Succession is the process by which this:
…turns to that:
It may be classified as primary succession or secondary succession. The difference is that the above is primary i.e. it begins with totally barren land devoid of any nutrients or other abiotic factors (water, wind, temperature) conductive to life thriving, while secondary succession occurs after an already-thriving community has been wiped out by natural disasters such as a wild fire.
Why make the distinction? In secondary succession, although it may look like all life is gone, the conditions needed for it to begin again more readily than in primary succession are there: plant seeds, plenty of nutrients in the soil and plant waste all contribute.
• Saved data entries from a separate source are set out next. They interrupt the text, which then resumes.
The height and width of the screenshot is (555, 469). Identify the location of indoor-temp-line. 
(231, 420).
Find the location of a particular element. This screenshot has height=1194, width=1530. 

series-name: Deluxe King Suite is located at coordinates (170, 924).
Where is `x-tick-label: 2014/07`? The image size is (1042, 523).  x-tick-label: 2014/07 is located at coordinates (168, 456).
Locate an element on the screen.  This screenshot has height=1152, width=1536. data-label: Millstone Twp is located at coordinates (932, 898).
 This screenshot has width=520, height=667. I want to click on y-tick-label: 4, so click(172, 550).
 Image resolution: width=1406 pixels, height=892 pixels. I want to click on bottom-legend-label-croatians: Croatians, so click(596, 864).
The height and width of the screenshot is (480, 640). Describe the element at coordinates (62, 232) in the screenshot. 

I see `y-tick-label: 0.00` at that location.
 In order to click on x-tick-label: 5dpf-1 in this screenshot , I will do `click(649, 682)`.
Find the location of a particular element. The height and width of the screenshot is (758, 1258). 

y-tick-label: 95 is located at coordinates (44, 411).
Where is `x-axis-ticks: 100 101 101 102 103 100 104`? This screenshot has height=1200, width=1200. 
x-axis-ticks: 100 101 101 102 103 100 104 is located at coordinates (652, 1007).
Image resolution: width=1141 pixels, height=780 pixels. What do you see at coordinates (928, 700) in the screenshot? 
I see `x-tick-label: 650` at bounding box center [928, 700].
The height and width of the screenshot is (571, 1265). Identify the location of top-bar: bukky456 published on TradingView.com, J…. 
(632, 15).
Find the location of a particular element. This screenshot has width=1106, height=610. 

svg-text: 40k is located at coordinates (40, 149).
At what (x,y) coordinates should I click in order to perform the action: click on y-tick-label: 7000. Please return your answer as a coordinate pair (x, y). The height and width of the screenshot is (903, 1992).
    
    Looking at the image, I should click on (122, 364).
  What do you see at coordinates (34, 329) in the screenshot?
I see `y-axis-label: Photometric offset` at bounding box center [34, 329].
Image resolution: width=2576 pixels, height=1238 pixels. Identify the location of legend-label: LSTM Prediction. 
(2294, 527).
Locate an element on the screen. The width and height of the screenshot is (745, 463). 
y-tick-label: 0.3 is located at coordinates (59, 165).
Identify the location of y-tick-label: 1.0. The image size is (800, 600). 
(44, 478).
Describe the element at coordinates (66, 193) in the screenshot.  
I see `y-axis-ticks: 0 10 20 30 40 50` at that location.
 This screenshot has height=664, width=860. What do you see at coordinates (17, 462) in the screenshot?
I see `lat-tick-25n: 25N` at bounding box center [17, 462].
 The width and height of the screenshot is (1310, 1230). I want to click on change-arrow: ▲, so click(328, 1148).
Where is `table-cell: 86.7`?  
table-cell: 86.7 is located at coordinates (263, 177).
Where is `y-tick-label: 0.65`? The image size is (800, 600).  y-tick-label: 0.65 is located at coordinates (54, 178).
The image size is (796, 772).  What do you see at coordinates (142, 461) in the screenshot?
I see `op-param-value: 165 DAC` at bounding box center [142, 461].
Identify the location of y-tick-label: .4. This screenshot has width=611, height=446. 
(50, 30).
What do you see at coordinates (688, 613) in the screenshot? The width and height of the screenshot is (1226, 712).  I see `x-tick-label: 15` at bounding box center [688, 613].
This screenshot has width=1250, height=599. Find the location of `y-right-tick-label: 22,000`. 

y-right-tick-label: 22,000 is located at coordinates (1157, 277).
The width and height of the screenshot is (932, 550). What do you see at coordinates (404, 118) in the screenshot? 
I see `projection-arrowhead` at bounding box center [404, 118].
Let’s look at succession in more detail.
1. Pioneer species colonise the harsh land – since the conditions are extremely unfavourable for most larger organisms to develop and thrive here, only the most resistant species will grow after their seeds have been dispersed to reach this place.
2. Tolerant species take over once the pioneers have died and enriched the soil with more nutrients than previously. This progresses from small plants to shrubs and bushes, and eventually trees. Throughout the succession new opportunities for food and shelter attract diverse animals to the community.
3. Climax community – this is the “steady-state” final community which is characterised by a diverse range of interdependent biotic and abiotic factors. No new species overtake the established ones, and any new plants and animals are descendants of the same species present beforehand.
It is the climax community that, if destroyed, presents an opportunity for secondary succession.
There are various types of climax community based on how stable they are, and which factors are contributing to any instabilities. The theoretical climatic climax is a single community solely maintained in its climax state by the climate. The soil is presumed to be stable enough not to affect the species beyond the climate. The long period in succession leading up to a climax community is called subclimax.
The edaphic climax is an actual type of community where multiple climax areas exist, based on the shifts in several factors including soil, landscape, fire, water and animal activity. These fluctuating factors are preventing the idealistic climatic climax to be established.
Catastrophic climax, as its name suggests, refers to a community that is often prone to catastrophe such as wild fires. The climax species are destroyed, and the intermediary species re-establish after each catastrophic event.
Disclimax (disturbance climax) occurs when the natural climax is prevented by the activity of humans or domesticated animals. Animal grazing can, in excess, encourage a more desert-like community as opposed to the grassland that would otherwise thrive in the absence of the excessive grazing.
Finally, pre/postclimax refers to areas of a climax community where species are different to what they should be, even when the climate is the same in those areas. Preclimax refers to the areas where species are a level behind in succession (usually if the climate is dry and hot), while postclimax refers to the areas where species are a level ahead in succession (in climate that is more moist and cool).
The knowledge we can derive from succession enables the conservation and maintenance of different habitats.
Non-living factors such as light intensity, temperature and humidity determine the number of organisms that a habitat can sustain. All species have a varying degree of ability to withstand harsh or fluctuating conditions, called resilience. If an abiotic factor changes dramatically in favour of a population – for example, plenty more light in a field – then the population will increase provided no other factors are limiting. The opposite is true if an abiotic factor changes against the resilience limit of a population – it will decrease.
“Living factors” refer to all interactions between organisms, be it a bunny rabbit being predated, or two shrubs competing for sunlight. All individual actions between organisms form a web which impacts on all populations in an ecosystem, therefore determining their sizes.
Interspecific competition refers to competition between members of different species for the same resources (food, light, water. etc.). Often when a new species is introduced in a habitat, say the American ladybird to the UK, if the invader species is better adapted, then the host population decreases in size. This may lead to extinction in some cases of the host species.
[Can’t remember the difference between interspecific and intraspecific? Interspecific is like the internet – different things come together.]
Intraspecific competition refers to competition between members of the same species. If a population of apple trees all compete for a source of light, then each apple tree is taking up some light that has now become unavailable to a different apple tree. There are only so many apple trees which that habitat can sustain. The maximum population size sustainable indefinitely in a habitat is called the carrying capacity.
Suppose you start off with equal populations of wolves and rabbits, and all the wolves rely on the rabbits for food. As the wolves start predating the rabbits, the rabbit population will decrease, while the wolf population will be sustained. Now there are fewer rabbits, so some wolves won’t have any food left. These wolves will die, so the wolf population will decrease. What will happen to the rabbit population now? Well, there are fewer wolves so they are predated less. The rabbit population will increase, followed by an increase in the wolf population, and so on.
The predator-prey relationship is very intricate, so the two affect each other and hence their population sizes rise and fall accordingly.